Case management tools are designed to help coordinate services provided to people who may be considered a case in the context of social programmes. This could cover health care, nursing, rehabilitation, social work, disability insurance, employment, and law. This space overlaps to an extent with existing customer relationship management tools. These tools could include the following:
- Centred on recording information about an individual
- Open, manage and close 'cases' for individual contacts
- Track relationships between contacts
- Tracking relationships or milestones between people and goods or services that they have received
- Data quality tools to avoid duplicate contacts and hence avoid double counting
Case management tools focus more on tracking activities related to individuals and use this data to enable reporting on indicators related to indivudals. They can help M&E systems by providing robust ways of tracking interactions with individuals.
Facility management tools are typically specialised around particular types of organisations, like health facilities, schools or municipalities. They are designed with the needs of these organisations in mind and focus on collecting data needed to manage and report on the activities of that organisation. They might include:
- Staff management tools
- Patient or student tracking tools
- Tools to track health, education or other services provided
- Reporting tools that make it easy to see the data collected
Facility management tools also typically operate at the activity level. As with case management tools, they make it easy to aggregate data to measure indicators related to facility activities.
(3) Programme management
Programme management tools are often also referred to as management information systems. They typically cover both ends of the spectrum, with a focus on the management, M&E and process side of the programmes activities. It's the process dimension that makes these tools interesting (and I would say essential) when working at scale.
The process aspect brings an understanding of the steps followed when implementing activities on one project or site as part of a larger programme. If well implemented this can incorporate both good practice from the programmatic perspective and good data quality practice from the M&E perspective.
Programme management software typically include:
- Tools to easily create custom forms to collect any kind of data
- Strong ways of tracking programme participants (similar to case management software)

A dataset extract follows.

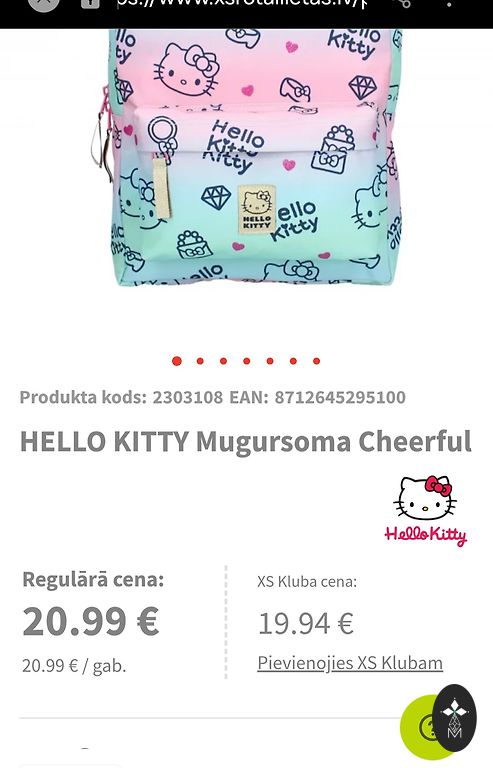Tap the HELLO KITTY Mugursoma Cheerful title

coord(246,441)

- Taxonomies or other standardised ways of cross-referencing data
- Workflow that guides project staff through the activities required to implement the programme
- Option to use data collected to measure programme indicators
- Data warehouse tools to create custom reports or dashboards
- Operational indicators that track implementation of the programme and identify sites or projects that are behind schedule
Programme management tools typically focus on collecting data at the activity level and aggregating this to measure indicators. This gives a much larger and richer source of data then would be available from indicators.
Are there any other categories that you know of? Please mention them in the comments below so I can incorporate into this post. If this way of looking at M&E technology is useful, then an obvious next step would be to map existing tools to relevant categories. This typology of M&E technology would offer a useful starting point for organisations to map their M&E needs to the tools available.
Where does Kwantu fit into this picture?
Our focus is specifically on the programme management (or management information system) area. We're best placed to help those running programmes that are implementing the same type of activity across a number of sites or countries. We've invested in developing BetterData, a fully configurable platform that makes it possible to create a custom system for your programme at a fraction of what it would normally cost.